The 50's hull form was tank-tested at the Davidson Laboratory in Hoboken, New Jersey. "Our 50 is really a smaller version of our 60 so we didn't expect any surprises and we were pleased with the first cut," said David Wilson, design manager at Viking. She has fine, slightly convex sections forward and a 12-degree deadrise at the transom. "This is a bit less than we have used in the past but it makes sense given the volume that her propeller pockets consume," said Wilson. "The forward sections soften the seas and a bit less deadrise aft is an advantage in terms of efficiency." The 50's chine flats have slightly more radius at their intersection with the bottom than is common-a feature that Wilson suggests will reduce slapping in a quartering sea. Three trim tabs are used as the propeller pockets divide the transom. Each operates individually, which Wilson claims allows the skipper more control. "Outboard tabs handle most trim issues, but if you need a bit more to muscle through a head sea, the center tab is available."
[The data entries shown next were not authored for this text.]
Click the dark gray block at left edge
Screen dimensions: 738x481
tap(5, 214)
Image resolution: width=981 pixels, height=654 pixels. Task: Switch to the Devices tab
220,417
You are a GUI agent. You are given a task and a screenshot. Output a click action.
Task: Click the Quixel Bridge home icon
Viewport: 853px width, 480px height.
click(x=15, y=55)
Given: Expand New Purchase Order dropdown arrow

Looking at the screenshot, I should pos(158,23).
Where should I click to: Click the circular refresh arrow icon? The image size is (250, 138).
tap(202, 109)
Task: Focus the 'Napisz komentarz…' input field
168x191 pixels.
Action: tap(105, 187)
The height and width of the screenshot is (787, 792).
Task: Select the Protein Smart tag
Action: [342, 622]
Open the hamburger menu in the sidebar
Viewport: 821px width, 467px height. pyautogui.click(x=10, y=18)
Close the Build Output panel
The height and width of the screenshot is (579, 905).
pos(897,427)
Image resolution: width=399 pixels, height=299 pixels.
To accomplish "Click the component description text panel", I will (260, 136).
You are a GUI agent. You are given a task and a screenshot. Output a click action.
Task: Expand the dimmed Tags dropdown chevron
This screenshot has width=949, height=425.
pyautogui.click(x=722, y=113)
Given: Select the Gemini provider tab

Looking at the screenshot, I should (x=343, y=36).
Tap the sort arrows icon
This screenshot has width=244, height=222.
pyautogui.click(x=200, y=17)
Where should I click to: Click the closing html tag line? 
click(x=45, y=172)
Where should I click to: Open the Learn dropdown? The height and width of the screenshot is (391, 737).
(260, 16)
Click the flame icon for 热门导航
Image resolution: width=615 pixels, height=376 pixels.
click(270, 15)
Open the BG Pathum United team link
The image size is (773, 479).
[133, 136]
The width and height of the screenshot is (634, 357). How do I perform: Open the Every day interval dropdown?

The 50's performance would be wasted if she did not fit in dockside. Serious anglers have serious opinions about how a fishboat should look inside and out-the 50 should please even the most critical. Viking subscribes to the "form follows function" school of design that's common to custom tournament boats. The 50's stem has a bit more rake and her superstructure a bit more shape than before, but there is nothing trendy or frivolous about her. Her machinery space and systems are organized with thought and the squeaky-clean appearance of her Awlgrip-finished engineroom is in keeping with custom fishboat fashion.
Her cockpit will accommodate a full-size fighting chair. A freezer within the mezzanine bench seat has a divider for food and bait and a cabinet beneath the bridge ladder is organized with tackle drawers. Two in-sole boxes can be configured in a variety of ways with either one or two wells. Hull number one had a fishbox, a live well, and an ice well fed by an ice maker. A drink box under the step is refrigerated and a molded-in transom fishbox is available. Shore water connections, a washdown tap, and gaff stowage are hidden discreetly beneath the gunwale, as is the fixture for the Cablemaster shore cord system. A transom door with a lift-gate is standard and a teak cockpit sole and covering boards are available.
The flying bridge console has moldedin electronics bays with weather-tight clear acrylic lids. A varnished teak helm pod is fitted with single-lever controls and a tournament-style wheel in polished stainless steel. Ladder-back teak helm and companion seats share a clear view of the transom and an adjacent bench seat has a removable backrest for an observer.
The 50's salon has L-shaped seating aft with easy-to-lift seat tops that allow access to a cavernous storage space ideally suited for tackle. An L-shaped galley has an island counter with two stools and a dinette is a few steps away. The three-stateroom, two-head arrangement has a midship master with an island berth and two guest staterooms with upper and lower berths. There is a washer/dryer in the amidships guest stateroom. The 50's interior is finished with the same processed teak product used throughout the Viking line and the result is a consistent highquality, high-gloss finish.
In my view the 50 is proof that bigger is not always better. She has the range to reach the bite, the speed to impress, and her smaller size is an advantage when working a hookup. Viking's vision of building a smaller boat capable of competing farther from the dock makes a lot of sense. Before you set your sights on something larger, take a look at the 50 Convertible-she's right on target!